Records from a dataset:

↓↓↓

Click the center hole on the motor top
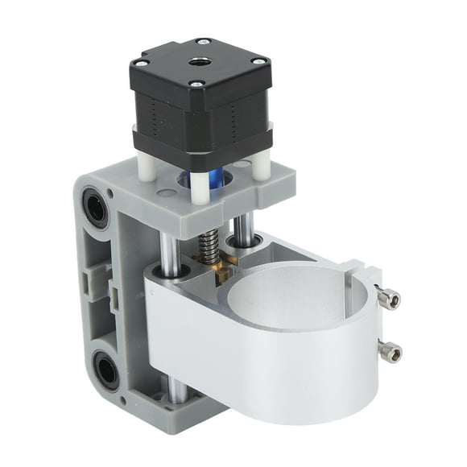(x=198, y=60)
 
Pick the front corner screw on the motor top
(x=196, y=82)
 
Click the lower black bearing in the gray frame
(x=105, y=371)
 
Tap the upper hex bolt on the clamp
(x=389, y=300)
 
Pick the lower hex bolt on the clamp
(x=390, y=350)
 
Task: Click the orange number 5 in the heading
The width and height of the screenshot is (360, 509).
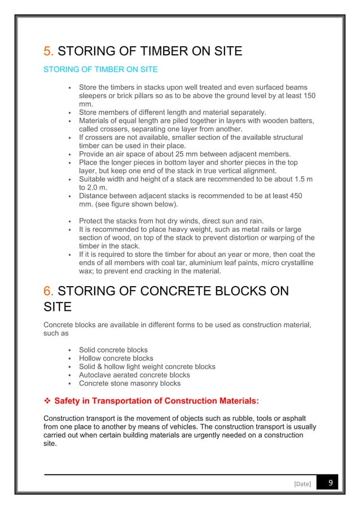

↑↑↑

-- What is asked --
List each line of the material above that contains the word "Click".

-- Solution --
Click the center hole on the motor top
Click the lower black bearing in the gray frame
Task: Click the orange number 5 in the heading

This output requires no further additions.